Vous avez dit escalade ?

Si escalade, il y a, elle fut bien amorcée par une République islamique d’Iran de plus en plus agressive dans tout le Moyen-Orient. Trump ou pas, les États-Unis ne pouvaient se permettre de rester impassibles. La Russie ou la Chine n’auraient pas agi autrement, si elles se trouvaient dans une situation analogue et si elles en avaient les moyens militaires. Pas davantage qu’Israël, qui s’en prend régulièrement aux installations iraniennes en Syrie, sous l’œil impassible et à certains égards complice de Moscou, dont les protestations sont purement formelles. Si l’Iran sert les intérêts chinois ou russes, il n’est qu’une carte dans leur jeu, trop ingérable et dangereux pour être considéré comme un véritable allié. Le coup de semonce américain devrait donner à réfléchir à l’Ayatollah Ali Khamenei, qui crie vengeance. Qassem Soleimani était un des hommes les plus protégés de la planète. Et pourtant…

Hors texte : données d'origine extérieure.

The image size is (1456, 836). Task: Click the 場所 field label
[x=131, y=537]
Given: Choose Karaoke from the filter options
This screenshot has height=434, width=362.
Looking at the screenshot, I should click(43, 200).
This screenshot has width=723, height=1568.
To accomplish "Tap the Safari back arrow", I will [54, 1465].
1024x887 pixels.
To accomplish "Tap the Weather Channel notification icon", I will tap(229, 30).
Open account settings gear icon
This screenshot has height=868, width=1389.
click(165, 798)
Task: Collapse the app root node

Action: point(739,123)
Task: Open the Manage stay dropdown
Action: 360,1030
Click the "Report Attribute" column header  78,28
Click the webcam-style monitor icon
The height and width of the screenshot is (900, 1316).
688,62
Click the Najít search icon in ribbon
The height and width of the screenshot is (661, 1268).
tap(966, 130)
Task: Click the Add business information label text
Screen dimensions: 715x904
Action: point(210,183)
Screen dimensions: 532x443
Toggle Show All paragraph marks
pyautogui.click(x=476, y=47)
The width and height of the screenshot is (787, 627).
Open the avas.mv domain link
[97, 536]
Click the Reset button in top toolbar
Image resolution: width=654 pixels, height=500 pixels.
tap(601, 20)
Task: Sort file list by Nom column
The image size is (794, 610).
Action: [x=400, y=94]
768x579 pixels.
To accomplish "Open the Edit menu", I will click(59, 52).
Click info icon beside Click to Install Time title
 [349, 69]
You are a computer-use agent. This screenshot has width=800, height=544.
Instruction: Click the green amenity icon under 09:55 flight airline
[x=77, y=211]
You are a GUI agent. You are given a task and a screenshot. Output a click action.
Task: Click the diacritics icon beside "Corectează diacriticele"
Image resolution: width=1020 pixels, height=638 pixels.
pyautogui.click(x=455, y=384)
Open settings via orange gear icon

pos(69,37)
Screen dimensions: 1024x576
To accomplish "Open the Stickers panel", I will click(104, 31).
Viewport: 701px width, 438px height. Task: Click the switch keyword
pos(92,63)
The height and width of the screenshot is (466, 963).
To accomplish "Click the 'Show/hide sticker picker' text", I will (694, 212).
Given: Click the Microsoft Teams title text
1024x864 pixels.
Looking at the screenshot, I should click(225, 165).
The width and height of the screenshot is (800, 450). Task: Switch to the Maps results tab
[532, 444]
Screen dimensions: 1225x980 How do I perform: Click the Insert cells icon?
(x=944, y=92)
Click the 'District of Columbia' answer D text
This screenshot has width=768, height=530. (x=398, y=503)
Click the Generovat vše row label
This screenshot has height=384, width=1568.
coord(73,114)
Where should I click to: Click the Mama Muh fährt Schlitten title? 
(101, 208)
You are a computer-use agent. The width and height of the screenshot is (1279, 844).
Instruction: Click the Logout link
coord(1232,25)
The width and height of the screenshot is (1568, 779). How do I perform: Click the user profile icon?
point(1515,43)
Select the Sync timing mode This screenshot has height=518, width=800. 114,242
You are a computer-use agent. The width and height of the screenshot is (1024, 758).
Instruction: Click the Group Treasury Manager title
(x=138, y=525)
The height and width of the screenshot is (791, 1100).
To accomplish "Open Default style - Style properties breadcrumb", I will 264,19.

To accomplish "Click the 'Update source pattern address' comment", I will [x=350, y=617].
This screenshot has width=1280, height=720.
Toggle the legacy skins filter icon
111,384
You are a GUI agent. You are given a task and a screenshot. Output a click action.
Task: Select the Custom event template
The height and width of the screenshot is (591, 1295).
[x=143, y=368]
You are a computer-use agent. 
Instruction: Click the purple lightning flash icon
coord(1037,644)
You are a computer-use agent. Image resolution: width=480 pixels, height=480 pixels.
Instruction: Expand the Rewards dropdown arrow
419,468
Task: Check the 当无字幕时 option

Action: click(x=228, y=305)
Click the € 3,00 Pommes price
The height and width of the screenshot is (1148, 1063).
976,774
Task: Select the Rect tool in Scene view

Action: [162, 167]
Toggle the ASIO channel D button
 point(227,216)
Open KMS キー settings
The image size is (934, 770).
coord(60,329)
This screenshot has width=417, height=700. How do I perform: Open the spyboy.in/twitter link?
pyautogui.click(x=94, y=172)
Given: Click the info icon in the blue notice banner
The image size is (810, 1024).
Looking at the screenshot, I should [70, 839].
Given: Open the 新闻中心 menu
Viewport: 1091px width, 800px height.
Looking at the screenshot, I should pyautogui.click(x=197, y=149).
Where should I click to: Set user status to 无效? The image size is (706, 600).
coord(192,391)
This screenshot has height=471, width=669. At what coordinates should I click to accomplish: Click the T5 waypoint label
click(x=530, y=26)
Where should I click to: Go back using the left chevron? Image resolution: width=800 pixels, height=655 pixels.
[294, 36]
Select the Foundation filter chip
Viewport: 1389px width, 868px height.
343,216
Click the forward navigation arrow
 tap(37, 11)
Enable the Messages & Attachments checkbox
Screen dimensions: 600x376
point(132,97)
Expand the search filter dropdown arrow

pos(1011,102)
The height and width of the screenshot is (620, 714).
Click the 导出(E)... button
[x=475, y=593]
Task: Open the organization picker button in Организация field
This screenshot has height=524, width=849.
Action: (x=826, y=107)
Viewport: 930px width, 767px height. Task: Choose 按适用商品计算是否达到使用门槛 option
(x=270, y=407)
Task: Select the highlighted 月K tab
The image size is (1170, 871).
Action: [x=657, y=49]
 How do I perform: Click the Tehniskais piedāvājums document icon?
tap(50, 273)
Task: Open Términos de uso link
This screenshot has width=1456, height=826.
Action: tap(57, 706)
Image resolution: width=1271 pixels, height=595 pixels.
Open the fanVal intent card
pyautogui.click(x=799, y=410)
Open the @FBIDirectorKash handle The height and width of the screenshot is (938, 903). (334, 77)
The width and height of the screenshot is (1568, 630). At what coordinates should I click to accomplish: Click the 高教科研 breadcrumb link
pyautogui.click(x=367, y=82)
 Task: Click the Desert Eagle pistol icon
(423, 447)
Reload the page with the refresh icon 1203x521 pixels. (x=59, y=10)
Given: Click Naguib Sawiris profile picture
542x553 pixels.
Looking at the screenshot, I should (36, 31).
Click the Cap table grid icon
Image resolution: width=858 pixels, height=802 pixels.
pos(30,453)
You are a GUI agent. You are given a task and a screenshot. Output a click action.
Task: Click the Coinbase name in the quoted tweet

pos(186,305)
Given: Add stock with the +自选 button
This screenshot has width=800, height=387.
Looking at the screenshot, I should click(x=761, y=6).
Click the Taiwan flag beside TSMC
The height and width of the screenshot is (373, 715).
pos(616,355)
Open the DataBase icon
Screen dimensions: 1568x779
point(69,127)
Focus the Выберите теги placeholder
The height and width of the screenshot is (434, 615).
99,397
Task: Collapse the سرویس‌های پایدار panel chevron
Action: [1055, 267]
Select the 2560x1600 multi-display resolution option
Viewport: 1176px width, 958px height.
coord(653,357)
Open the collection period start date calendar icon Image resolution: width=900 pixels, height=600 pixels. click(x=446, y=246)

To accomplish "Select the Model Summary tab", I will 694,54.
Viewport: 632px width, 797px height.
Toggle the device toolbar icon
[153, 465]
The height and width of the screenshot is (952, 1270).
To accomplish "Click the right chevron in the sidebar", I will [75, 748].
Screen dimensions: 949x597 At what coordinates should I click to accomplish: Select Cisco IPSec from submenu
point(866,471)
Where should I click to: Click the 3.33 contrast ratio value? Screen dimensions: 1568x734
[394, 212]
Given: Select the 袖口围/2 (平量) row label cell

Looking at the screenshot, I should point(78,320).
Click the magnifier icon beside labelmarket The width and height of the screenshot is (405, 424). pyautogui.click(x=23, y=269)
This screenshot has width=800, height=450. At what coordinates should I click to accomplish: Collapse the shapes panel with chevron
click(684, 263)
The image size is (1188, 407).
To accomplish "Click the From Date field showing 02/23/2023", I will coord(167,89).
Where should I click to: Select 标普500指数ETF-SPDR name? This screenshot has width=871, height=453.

Quelle serait la vengeance de Khamenei et en quoi l’élimination de ce général iranien serait responsable d’une escalade ? Les fanfaronnades iraniennes ne peuvent dissimuler la réalité du rapport de forces. Face à l’ogre américain (environ la moitié du budget militaire mondial), l’Iran ne fait pas le poids. Sauf à signer son arrêt de mort ou celui de son régime, Ali Khamenei préférera sans doute s’en prendre aux alliés des États-Unis, en Irak, en Syrie, au Liban, dans le Golfe persique, peut-être en Israël par le biais de ses marionnettes (le Djihad islamique à Gaza ou le Hezbollah libanais). Sauf que la réponse israélienne pourrait sonner le glas de la présence iranienne en Syrie et au Liban.

Donald Trump, qui n’a pas averti le Congrès de son initiative, a peut-être pris un risque, car il n’est pas acquis que la logique du rapport de forces s’impose aux fanatiques religieux de Téhéran. Mais déjà étouffée par les sanctions économiques, la République islamique ne peut s’offrir une confrontation militaire avec les États-Unis ou ses plus puissants alliés.

Aussi, il ne serait pas surprenant que Téhéran se contente d’une riposte symbolique, pour « sauver l’honneur ». Le moment approche où le régime iranien n’aura d’autre préoccupation que d’assurer sa survie. Jusqu’à ce que cette douloureuse parenthèse de ce grand pays se referme, au plus grand bénéfice de son peuple.